[Dataset entries]
==================================================
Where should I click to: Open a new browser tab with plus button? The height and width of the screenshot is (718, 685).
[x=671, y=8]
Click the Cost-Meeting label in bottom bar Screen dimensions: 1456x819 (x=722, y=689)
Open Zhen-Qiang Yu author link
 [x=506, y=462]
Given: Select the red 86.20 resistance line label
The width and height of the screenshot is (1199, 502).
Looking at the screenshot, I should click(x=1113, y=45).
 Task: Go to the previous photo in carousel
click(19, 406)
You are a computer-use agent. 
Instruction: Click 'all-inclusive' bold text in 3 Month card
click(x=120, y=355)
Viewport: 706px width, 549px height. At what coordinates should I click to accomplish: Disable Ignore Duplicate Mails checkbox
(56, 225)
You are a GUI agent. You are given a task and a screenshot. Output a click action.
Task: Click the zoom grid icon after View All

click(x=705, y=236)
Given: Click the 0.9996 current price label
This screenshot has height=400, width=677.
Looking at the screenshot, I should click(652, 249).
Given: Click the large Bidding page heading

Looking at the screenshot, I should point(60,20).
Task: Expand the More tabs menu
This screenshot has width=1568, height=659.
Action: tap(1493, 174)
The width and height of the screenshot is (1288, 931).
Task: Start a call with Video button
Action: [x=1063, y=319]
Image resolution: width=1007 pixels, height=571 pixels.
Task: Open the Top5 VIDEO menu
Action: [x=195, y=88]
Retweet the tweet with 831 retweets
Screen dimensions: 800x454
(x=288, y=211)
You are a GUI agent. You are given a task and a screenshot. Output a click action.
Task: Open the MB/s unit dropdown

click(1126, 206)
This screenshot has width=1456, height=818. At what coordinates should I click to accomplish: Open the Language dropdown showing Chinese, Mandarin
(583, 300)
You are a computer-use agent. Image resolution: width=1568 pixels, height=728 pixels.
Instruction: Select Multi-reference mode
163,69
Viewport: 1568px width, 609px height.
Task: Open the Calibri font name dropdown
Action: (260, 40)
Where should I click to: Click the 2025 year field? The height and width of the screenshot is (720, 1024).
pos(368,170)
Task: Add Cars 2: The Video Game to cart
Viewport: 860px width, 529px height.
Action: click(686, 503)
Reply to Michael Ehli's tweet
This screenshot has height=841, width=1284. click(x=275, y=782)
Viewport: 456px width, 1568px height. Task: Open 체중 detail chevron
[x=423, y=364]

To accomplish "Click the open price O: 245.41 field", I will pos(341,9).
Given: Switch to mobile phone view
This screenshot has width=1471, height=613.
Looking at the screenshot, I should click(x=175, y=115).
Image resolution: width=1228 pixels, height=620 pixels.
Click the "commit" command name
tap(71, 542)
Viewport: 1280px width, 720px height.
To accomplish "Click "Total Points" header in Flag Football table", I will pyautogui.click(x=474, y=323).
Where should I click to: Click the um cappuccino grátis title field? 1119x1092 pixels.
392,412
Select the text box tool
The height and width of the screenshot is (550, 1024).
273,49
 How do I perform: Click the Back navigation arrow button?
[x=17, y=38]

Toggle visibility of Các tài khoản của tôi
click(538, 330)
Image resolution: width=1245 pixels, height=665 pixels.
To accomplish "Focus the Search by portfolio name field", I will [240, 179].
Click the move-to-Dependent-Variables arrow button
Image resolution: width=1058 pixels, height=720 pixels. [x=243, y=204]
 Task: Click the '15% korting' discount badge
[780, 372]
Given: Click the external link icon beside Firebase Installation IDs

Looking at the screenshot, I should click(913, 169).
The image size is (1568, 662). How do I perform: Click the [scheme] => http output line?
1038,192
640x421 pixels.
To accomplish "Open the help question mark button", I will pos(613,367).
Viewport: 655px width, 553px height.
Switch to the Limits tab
==================================================
[EXERCISE OBJECTIVE]
Every line in the data above that contains "agent" needs to be copied.

[TASK RESPONSE]
You are a computer-use agent. 
You are a GUI agent. You are given a task and a screenshot. Output a click action.
You are a GUI agent. You are given a task and a screenshot. Output a click action.
You are a computer-use agent. Image resolution: width=1568 pixels, height=728 pixels.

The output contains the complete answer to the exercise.